Tag Archives: roast

My Best Yorkshire Pudding Recipe

Carrying on from my conversation about Yorkshire pudding with Elaine Lemm on the podcast recently, I thought I should toss my hat into the ring with my own recipe.


This post complements the episode ‘Yorkshire Pudding with Elaine Lemm’ on The British Food History Podcast:


This is a simple affair, and after some rigorous recipe testing, using fewer eggs or different mixtures of milk and water, as well as different receptacles in which to cook the batter, I think it is both excellent and fool proof.

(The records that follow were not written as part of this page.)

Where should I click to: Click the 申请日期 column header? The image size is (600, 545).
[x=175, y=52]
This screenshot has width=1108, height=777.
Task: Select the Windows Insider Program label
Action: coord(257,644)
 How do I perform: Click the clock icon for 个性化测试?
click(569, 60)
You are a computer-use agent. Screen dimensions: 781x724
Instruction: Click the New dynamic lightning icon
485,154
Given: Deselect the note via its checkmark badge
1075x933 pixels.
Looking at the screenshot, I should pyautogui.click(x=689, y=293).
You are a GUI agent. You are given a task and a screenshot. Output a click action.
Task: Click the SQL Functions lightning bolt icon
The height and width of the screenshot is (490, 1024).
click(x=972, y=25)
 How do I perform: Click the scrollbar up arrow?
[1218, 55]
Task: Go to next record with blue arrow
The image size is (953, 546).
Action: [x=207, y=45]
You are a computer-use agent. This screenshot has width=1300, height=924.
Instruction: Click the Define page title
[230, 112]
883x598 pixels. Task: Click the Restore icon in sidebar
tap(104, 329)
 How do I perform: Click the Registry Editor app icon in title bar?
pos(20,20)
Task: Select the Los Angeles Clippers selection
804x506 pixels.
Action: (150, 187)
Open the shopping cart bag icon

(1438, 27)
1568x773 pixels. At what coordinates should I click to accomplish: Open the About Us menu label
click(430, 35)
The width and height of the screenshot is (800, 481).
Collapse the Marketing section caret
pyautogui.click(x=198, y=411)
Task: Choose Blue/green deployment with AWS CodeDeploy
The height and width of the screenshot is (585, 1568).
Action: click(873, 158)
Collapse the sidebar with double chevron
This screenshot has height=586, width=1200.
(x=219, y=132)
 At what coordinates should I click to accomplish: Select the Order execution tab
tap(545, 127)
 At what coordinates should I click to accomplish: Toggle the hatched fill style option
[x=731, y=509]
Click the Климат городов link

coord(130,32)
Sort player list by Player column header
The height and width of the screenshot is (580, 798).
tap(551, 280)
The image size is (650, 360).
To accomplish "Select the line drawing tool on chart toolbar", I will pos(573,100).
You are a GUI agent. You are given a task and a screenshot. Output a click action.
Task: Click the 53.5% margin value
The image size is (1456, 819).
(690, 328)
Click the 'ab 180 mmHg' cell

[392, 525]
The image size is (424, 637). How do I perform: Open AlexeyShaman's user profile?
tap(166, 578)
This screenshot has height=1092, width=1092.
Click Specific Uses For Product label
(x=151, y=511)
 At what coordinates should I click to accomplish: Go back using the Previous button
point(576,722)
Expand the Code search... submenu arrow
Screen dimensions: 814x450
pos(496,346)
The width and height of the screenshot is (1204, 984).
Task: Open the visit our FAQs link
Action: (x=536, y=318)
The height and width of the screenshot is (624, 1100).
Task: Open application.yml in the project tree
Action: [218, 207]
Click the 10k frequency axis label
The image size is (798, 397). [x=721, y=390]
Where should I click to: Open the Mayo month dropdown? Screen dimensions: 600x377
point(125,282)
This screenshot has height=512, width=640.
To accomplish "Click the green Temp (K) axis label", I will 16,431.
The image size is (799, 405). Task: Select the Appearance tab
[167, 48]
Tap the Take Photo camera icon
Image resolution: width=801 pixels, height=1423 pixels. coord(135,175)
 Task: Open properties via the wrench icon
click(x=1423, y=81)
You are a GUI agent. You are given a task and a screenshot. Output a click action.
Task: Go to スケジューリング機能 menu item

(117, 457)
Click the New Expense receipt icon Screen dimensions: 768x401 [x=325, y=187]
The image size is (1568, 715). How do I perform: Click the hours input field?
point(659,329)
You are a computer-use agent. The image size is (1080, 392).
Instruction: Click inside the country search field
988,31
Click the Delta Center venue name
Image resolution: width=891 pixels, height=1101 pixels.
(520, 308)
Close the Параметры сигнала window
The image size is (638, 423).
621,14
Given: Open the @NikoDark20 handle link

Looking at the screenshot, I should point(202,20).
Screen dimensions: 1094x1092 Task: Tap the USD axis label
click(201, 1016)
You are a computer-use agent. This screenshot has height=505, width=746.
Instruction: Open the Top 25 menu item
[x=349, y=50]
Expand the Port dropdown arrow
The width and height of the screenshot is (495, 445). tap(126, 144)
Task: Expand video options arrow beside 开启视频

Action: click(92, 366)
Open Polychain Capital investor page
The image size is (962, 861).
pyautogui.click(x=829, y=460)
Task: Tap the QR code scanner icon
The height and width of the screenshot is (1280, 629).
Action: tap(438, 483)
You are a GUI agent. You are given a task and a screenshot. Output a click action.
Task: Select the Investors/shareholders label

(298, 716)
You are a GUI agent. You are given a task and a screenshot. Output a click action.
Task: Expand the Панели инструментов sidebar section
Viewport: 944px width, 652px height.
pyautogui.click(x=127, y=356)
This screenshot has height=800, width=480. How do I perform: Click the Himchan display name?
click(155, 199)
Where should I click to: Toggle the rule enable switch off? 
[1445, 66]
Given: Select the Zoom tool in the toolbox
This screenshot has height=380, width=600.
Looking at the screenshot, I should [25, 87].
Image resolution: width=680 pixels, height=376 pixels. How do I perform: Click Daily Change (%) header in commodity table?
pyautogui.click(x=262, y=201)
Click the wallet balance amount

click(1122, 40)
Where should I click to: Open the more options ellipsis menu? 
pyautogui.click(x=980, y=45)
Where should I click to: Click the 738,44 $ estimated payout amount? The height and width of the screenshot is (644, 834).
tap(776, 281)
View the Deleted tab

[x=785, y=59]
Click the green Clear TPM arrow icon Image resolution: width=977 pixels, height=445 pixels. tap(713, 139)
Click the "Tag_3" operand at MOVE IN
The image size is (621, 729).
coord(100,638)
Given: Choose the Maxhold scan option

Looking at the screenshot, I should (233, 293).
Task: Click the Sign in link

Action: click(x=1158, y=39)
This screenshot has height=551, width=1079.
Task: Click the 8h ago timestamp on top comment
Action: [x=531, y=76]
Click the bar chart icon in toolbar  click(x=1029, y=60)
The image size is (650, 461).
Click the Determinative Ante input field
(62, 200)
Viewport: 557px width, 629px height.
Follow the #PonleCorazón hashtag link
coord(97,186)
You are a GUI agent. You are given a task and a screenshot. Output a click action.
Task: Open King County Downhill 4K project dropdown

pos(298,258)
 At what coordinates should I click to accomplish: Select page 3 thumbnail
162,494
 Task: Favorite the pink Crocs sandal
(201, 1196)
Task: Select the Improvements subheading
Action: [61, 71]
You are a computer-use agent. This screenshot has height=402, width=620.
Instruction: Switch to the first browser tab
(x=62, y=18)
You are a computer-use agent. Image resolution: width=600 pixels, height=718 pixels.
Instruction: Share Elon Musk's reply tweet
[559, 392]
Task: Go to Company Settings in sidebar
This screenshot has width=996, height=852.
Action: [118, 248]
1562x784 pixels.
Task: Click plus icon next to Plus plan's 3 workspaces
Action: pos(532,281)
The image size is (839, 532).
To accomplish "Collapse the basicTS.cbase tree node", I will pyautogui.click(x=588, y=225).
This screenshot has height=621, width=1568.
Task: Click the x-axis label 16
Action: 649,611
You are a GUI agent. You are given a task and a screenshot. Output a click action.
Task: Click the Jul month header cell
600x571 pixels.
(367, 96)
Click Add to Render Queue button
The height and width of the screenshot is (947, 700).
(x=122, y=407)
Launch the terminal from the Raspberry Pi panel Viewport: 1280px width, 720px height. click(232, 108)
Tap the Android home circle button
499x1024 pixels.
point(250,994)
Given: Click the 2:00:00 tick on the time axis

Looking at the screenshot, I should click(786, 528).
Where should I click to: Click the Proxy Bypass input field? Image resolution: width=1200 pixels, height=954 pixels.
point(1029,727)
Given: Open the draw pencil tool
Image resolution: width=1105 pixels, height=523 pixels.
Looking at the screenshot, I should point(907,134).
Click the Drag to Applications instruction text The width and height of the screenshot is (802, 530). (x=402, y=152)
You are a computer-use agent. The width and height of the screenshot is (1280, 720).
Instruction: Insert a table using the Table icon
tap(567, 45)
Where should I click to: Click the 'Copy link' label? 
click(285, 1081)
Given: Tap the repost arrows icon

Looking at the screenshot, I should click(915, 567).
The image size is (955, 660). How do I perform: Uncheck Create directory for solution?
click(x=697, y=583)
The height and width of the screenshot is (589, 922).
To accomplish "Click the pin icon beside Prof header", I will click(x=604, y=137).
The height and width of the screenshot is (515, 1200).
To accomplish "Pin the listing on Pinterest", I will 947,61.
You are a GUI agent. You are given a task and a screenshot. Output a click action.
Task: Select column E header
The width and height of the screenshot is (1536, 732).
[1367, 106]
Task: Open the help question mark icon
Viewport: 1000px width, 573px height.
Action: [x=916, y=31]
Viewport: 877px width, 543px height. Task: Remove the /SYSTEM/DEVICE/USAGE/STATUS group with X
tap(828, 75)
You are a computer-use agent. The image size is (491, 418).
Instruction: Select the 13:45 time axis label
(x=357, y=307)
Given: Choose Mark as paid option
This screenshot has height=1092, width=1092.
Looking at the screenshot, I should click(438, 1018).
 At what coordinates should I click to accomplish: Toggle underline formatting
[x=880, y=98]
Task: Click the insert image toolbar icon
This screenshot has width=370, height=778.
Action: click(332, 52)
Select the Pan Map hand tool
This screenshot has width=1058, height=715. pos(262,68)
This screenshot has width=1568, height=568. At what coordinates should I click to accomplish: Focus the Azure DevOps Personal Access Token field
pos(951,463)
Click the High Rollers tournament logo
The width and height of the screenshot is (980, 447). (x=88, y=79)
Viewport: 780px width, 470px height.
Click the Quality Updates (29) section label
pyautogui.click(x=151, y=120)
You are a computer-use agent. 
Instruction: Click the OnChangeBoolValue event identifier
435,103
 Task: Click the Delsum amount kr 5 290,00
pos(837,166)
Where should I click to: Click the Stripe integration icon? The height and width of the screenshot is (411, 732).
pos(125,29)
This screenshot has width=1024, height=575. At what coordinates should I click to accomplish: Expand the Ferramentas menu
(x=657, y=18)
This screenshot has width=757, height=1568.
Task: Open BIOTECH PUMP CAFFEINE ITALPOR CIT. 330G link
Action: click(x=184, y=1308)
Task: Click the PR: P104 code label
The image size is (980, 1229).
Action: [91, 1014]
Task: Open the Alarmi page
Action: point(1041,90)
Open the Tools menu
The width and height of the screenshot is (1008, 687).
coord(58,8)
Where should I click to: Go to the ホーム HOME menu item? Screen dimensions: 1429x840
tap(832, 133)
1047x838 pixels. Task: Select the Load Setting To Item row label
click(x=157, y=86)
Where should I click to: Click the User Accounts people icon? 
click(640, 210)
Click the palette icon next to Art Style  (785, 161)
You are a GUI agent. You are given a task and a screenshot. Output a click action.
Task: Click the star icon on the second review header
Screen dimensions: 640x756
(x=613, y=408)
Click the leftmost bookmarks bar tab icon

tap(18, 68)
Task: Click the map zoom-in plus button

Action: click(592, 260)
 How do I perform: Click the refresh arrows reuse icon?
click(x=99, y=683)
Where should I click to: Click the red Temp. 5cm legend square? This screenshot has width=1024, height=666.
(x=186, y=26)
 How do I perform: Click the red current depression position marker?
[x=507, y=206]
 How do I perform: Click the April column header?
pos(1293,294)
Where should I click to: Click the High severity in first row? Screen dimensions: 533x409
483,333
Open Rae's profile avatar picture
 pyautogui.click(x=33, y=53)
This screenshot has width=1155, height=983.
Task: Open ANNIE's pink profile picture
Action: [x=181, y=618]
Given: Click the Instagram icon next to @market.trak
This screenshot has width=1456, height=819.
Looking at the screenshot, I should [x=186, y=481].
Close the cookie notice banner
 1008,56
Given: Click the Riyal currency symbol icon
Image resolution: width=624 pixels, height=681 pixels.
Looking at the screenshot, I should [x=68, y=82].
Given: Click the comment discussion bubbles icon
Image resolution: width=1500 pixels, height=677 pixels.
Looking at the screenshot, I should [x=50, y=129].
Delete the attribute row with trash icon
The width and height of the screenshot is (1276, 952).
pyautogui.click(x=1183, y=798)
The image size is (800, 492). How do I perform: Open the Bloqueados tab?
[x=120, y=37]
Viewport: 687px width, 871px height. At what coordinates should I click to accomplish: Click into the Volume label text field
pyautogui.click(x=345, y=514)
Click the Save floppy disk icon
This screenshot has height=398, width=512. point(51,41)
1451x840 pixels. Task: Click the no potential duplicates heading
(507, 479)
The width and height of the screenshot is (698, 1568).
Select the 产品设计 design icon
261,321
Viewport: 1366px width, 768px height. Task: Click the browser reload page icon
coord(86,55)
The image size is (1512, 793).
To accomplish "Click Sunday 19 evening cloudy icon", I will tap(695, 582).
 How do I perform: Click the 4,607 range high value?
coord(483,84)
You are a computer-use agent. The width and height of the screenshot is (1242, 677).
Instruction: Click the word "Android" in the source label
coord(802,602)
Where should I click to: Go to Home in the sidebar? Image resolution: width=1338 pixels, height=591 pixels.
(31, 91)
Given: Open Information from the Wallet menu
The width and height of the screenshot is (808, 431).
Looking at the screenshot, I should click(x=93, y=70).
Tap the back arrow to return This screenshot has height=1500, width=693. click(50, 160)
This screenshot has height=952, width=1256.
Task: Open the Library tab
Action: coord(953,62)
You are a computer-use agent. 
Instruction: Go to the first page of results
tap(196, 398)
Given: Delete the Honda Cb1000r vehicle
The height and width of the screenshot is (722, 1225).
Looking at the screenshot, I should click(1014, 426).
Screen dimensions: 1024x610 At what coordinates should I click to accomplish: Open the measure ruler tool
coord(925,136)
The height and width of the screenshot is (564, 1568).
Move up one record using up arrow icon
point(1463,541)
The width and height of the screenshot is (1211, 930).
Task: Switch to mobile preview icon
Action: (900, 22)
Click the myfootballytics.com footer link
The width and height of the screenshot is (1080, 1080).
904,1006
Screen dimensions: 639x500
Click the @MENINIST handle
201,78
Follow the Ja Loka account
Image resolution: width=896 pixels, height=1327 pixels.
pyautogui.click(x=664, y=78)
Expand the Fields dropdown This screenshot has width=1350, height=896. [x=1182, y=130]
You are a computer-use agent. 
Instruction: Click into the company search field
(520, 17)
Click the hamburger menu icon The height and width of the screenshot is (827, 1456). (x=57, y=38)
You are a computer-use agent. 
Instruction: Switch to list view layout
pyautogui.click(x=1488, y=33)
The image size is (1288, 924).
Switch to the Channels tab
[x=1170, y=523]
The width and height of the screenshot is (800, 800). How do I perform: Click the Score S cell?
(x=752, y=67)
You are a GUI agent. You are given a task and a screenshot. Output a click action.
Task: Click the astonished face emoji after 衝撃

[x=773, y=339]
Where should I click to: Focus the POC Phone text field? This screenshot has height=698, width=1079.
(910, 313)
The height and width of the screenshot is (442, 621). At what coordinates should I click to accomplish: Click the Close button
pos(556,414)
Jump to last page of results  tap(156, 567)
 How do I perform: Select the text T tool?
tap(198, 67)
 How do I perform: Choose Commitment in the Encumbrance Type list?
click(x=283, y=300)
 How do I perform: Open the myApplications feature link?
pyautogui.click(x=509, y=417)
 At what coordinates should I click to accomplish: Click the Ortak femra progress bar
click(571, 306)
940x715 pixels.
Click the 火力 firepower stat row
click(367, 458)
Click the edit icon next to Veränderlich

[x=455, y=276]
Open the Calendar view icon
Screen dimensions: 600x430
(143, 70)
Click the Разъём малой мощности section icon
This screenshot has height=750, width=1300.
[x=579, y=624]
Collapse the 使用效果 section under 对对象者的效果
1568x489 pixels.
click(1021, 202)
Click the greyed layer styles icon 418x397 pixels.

It goes by the tried-and-tested equal ratio method: i.e. equal volumes of plain flour, milk and eggs, plus a good pinch of salt, and animal fat (in my case, lard).

The pudding takes around 40 minutes to cook, the perfect amount of time to rest your roast meat before carving and serving.

In the podcast episode Elaine and I came to the conclusion that anything made in a muffin tin, isn’t really a proper Yorkshire pudding. Indeed, the consensus on my Special Postbag Edition of the podcast, cooking the batter in a tray achieves the best proportion of crispy, crunchy bits on the fringes and nice puddingy softness in the base. Listen to that episode here:

Have something to add to the debate? Please get in contact or leave a comment at the end of this post, I’m sure I shall be revisiting the subject in future postbag episodes.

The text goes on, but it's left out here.